A Reflection on Building a Puzzle with No Guides and a Deadline

This project was full of ups and downs, of failed project plans, unexpectedly boring results, and little moments of genius. Aryamaan and I first thought of tracking the geographical locations in Rooftop Rhythms and the qualities associated with them, yet in a process that involved hours of searching for a world gazeteer, bad STT mistranscribing proper names, and realising that Voyant Tools could have done this in 3 minutes, we realised there were almost no place names referenced on the corpus we could work with. We changed our aim again, to using Named Entity Recognition and collocate analysis to find the most common subjects of the Rooftop Rhythms performances - an idea we abandoned because of the technical constraint of having to tag the corpus to train our own algorithm.


Aryamaan then came up with the idea of tracking whether the different emotions in the ‘nrc’ lexicon were interrelated - for example, whether more joy in an episode necessarily means less fear, or more sadness means less anger, and so on and so forth. We knew this would be a very broad reading when performed on the whole corpus, and were worried the results wouldn’t be interesting enough. However, we decided to explore topic modeling on the side of sentiment analysis in order to have multiple areas we could aim our final project to.

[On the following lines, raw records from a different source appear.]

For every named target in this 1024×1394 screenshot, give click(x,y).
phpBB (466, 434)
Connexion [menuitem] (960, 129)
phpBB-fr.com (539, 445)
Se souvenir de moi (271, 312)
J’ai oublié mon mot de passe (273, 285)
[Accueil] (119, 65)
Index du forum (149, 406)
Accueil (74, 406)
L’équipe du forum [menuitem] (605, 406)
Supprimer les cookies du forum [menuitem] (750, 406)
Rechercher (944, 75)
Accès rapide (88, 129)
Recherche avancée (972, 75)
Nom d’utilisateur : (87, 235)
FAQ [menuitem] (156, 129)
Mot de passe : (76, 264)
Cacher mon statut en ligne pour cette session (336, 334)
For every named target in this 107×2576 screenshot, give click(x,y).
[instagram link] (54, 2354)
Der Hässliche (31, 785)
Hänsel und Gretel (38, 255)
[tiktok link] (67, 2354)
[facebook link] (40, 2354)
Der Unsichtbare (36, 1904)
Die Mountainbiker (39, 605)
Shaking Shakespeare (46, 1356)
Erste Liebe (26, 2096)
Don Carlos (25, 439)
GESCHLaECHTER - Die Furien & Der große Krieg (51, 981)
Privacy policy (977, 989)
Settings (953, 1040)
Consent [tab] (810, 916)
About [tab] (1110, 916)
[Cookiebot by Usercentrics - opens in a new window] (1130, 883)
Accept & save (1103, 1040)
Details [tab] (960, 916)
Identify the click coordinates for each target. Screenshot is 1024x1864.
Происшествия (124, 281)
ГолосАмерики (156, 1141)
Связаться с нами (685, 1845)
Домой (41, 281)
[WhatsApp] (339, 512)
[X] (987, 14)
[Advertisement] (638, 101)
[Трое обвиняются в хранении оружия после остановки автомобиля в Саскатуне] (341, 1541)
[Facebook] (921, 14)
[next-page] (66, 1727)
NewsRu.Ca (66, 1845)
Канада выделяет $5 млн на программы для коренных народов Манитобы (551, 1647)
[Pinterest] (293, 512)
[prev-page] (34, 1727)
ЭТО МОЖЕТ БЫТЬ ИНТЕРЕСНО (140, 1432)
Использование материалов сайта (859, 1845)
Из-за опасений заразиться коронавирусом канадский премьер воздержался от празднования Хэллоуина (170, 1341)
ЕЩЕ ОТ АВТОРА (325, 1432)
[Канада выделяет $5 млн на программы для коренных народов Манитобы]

At one moment, our work had led us to have a sentiment analysis that was less than unimpressive, where all emotions varied similarly and seemed to be affected by something external, and a topic model that was everything but easy to read. However, we had something in hand: the five minutes of genius Aryamaan and I had at the end of every class. What seemed unimpressive and unreadable started making sense: plotting the topics into a heatmap let us see that for each episode there was exactly one very strongly related topic, and we noticed others that, like the different sentiments we found through the ‘nrc’ lexicon, were consistent throughout the corpus. As well, we both had the opportunity to write our own reflections on the biases and pitfalls of Speech to Text algorithms, which gave us a possible cause for the constant variation of the sentiments.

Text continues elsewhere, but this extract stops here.